● **Extrait cité**

┄┄┄┄┄┄┄┄┄┄┄┄┄┄┄┄┄┄┄┄

Une femme sourit à pleines dents, le visage humide et baigné de soleil, s’amusant follement à pratiquer le ski nautique le long des côtes hawaïennes…
Une image exhalant un parfum de plénitude, de félicité totale, qui pourrait très bien servir de publicité touristique pour l’archipel. Un cliché, en somme. Une idée reçue…
Tout le monde pense en effet que la vie permanente à Hawaï est un doux rêve : Le soleil, la plage, la mer, les paysages verdoyants… L’idéal pour passer ses journées à siroter des cocktails entre deux “ride” de surf…
Sauf que la réalité est un peu différente, comme le souligne d’entrée le personnage central de The Descendants, incarné par George Clooney. Les habitants de Hawaï sont des gens comme les autres.
Oui, ils ont un cadre de vie un peu plus agréable que la banlieue grise de certaines métropoles, bien que pris d’assaut par les promoteurs immobiliers qui veulent défigurer le paysage avec des hôtels gigantesque. Mais non, ils ne passent pas leur vie à glandouiller sur la plage. Ils doivent travailler dur pour gagner leur vie, au point de renoncer aux loisirs et, parfois, de délaisser leurs familles.
Leurs peines de coeur, leurs problèmes conjugaux, ne sont pas moins difficiles à supporter que ceux des autres. Leurs querelles familiales sont tout aussi compliquées à gérer que les nôtres. Et leurs deuils sont tout aussi douloureux…
De fait, l’idyllique séquence inaugurale tourne court. La joie de la femme, Elizabeth King – est interrompu par un fondu au noir brutal. Quand on la revoit, elle est alitée dans un hôpital hawaïen et sous respirateur artificiel. La partie de plaisir aquatique a tourné au drame quand la tête d’Elizabeth a heurté violemment la coque de son hors-bord, la laissant dans un coma profond.

┄┄┄┄┄┄┄┄┄┄┄┄┄┄┄┄┄┄┄┄

● **Données brutes**

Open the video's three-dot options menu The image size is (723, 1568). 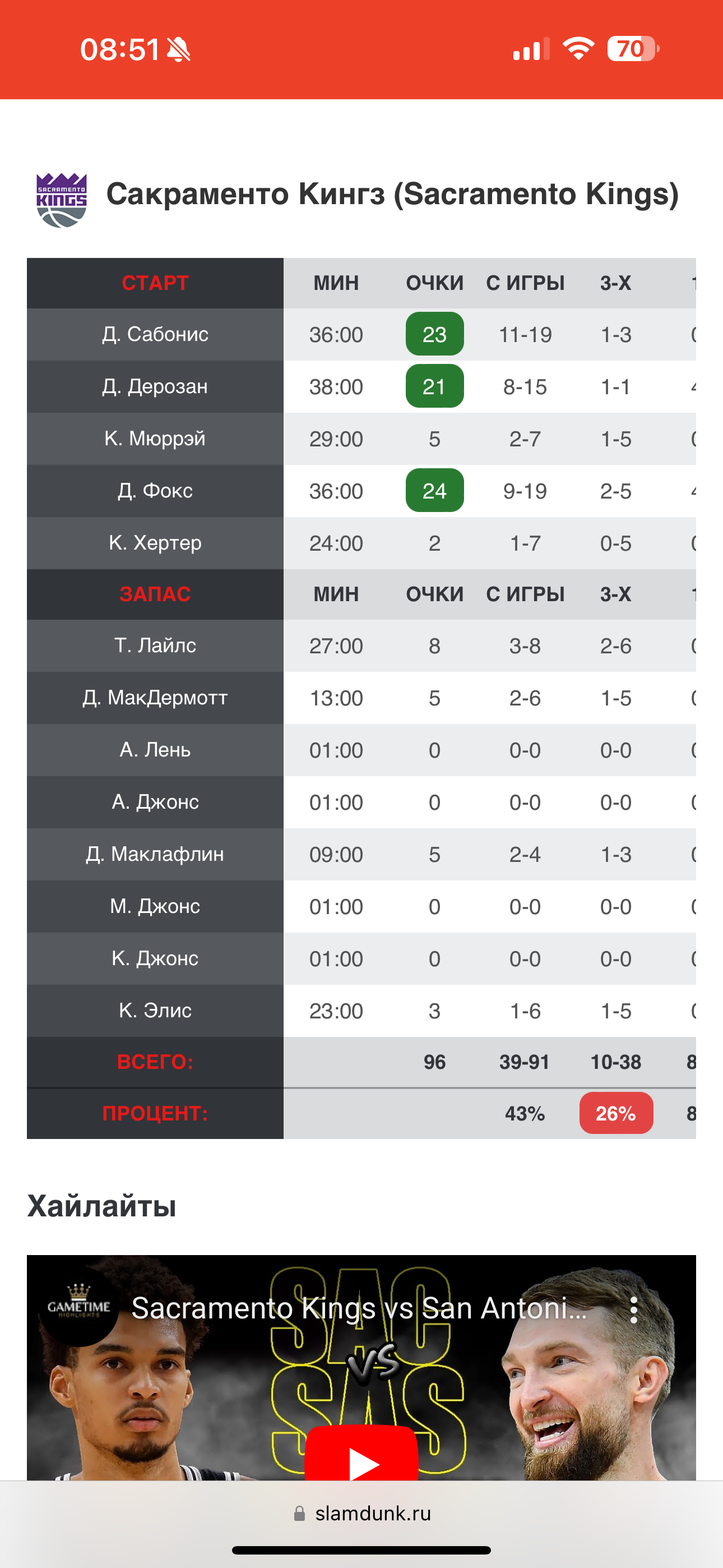633,1309
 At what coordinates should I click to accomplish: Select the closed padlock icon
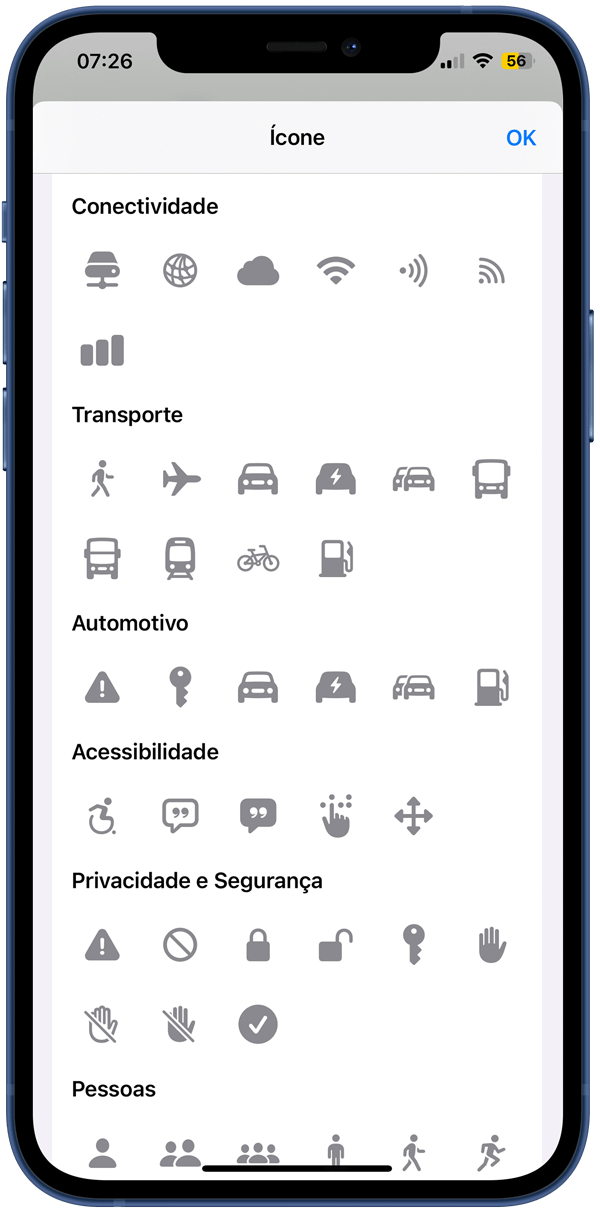pyautogui.click(x=258, y=945)
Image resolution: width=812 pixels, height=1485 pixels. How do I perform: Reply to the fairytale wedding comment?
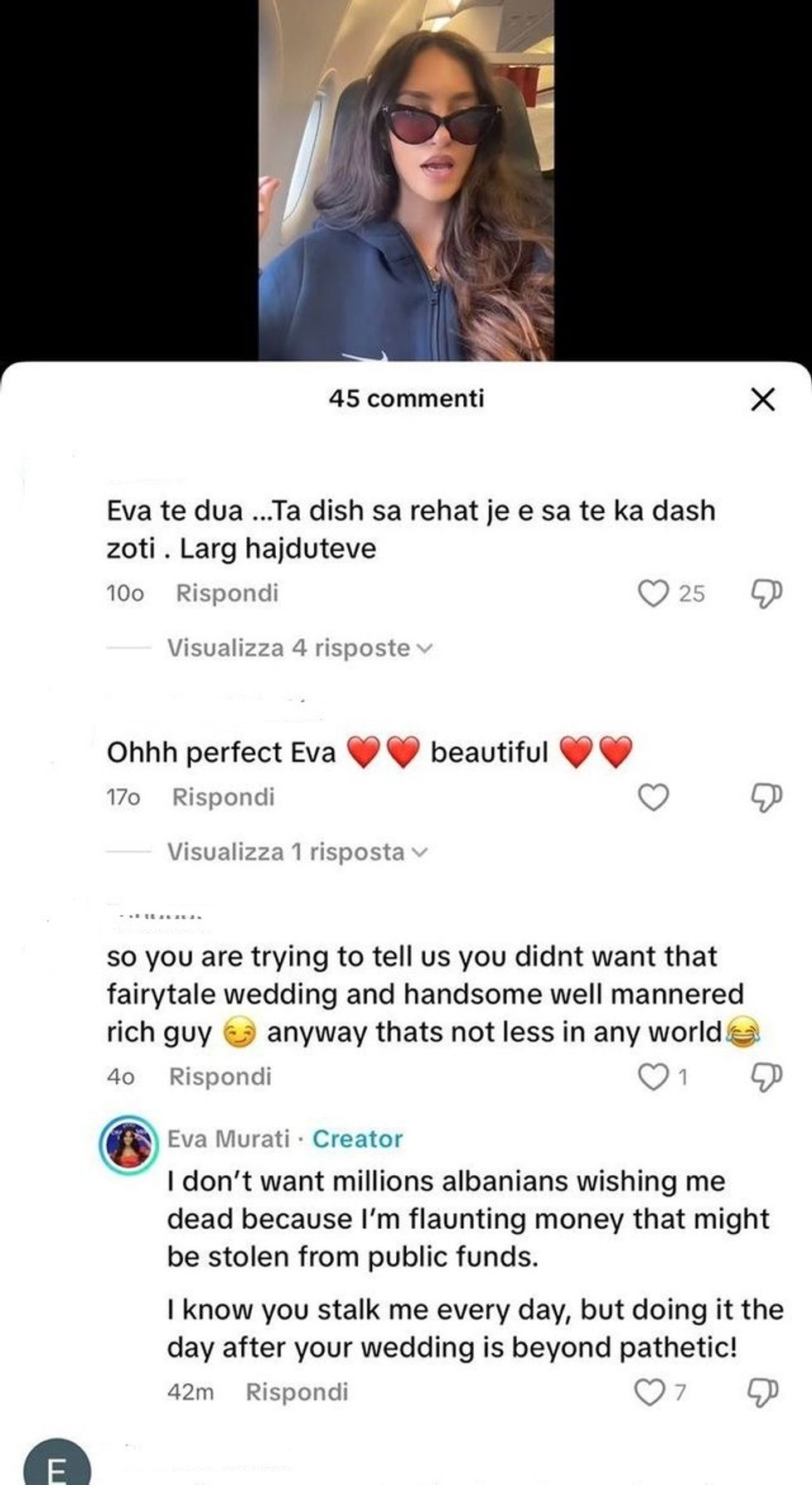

┄┄┄┄┄┄┄┄┄┄┄┄┄┄┄┄┄┄┄┄

● **Série d'exercices**
1. D'après l'extrait cité, quel acteur incarne le personnage central de The Descendants ?
2. Recopiez sans rien changer tout le passage de l'extrait cité qui va de « Une femme sourit » jusqu'à « comme les autres. », ces mots compris.

● **Réponses aux exercices**
1. George Clooney.

2.
Une femme sourit à pleines dents, le visage humide et baigné de soleil, s’amusant follement à pratiquer le ski nautique le long des côtes hawaïennes…
Une image exhalant un parfum de plénitude, de félicité totale, qui pourrait très bien servir de publicité touristique pour l’archipel. Un cliché, en somme. Une idée reçue…
Tout le monde pense en effet que la vie permanente à Hawaï est un doux rêve : Le soleil, la plage, la mer, les paysages verdoyants… L’idéal pour passer ses journées à siroter des cocktails entre deux “ride” de surf…
Sauf que la réalité est un peu différente, comme le souligne d’entrée le personnage central de The Descendants, incarné par George Clooney. Les habitants de Hawaï sont des gens comme les autres.